School of Computer Science and Engineering, Southeast University, 211189, Nanjing, PR China.
School of Mathematics, Southeast University, 211189, Nanjing, PR China.
Neural Netw. 2023 Aug;165:472-482. doi: 10.1016/j.neunet.2023.06.001. Epub 2023 Jun 9.

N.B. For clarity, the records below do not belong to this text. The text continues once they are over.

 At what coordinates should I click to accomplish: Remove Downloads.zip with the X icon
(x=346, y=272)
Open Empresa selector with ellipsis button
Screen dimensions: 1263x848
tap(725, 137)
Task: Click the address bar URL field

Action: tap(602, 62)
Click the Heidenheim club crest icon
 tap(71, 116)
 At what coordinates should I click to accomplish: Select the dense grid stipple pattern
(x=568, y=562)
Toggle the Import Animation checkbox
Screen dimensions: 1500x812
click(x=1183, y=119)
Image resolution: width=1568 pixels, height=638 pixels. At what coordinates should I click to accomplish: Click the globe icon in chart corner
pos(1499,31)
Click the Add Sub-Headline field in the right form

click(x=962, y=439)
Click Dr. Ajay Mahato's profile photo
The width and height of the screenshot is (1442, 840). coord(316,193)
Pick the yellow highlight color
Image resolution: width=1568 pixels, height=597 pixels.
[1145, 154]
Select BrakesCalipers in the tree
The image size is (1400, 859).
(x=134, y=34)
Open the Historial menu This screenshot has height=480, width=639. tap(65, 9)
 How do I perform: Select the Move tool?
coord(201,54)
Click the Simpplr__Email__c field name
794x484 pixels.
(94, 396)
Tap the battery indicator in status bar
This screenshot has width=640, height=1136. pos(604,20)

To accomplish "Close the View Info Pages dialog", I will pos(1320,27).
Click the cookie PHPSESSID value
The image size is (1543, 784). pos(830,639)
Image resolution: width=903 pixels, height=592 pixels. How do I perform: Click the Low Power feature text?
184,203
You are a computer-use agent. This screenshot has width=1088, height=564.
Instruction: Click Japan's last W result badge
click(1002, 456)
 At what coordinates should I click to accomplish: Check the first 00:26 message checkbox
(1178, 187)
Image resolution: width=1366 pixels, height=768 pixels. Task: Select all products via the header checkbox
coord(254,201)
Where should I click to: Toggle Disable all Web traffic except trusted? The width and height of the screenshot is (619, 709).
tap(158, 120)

This paper considers the decentralized optimization problem, where agents in a network cooperate to minimize the sum of their local objective functions by communication and local computation. We propose a decentralized second-order communication-efficient algorithm called communication-censored and communication-compressed quadratically approximated alternating direction method of multipliers (ADMM), termed as CC-DQM, by combining event-triggered communication with compressed communication. In CC-DQM, agents are allowed to transmit the compressed message only when the current primal variables have changed greatly compared to its last estimate. Moreover, to relieve the computation cost, the update of Hessian is also scheduled by the trigger condition. Theoretical analysis shows that the proposed algorithm can still maintain an exact linear convergence, despite the existence of compression error and intermittent communication, if the local objective functions are strongly convex and smooth. Finally, numerical experiments demonstrate its satisfactory communication efficiency.
本文考虑分散优化问题,其中网络中的代理通过通信和本地计算合作,通过通信和本地计算来最小化他们各自局部目标函数的和。我们提出了一种称为通信屏蔽和通信压缩二阶近似交替方向乘子法(ADMM)的分散二阶通信高效算法,称为 CC-DQM,通过将事件触发通信与压缩通信相结合。在 CC-DQM 中,只有当当前的主变量与上次估计相比发生了很大变化时,代理才被允许传输压缩消息。此外,为了减轻计算成本,更新 Hessian 也由触发条件调度。理论分析表明,如果局部目标函数具有强凸性和光滑性,即使存在压缩误差和间歇性通信,所提出的算法仍能保持精确的线性收敛性。最后,数值实验证明了其令人满意的通信效率。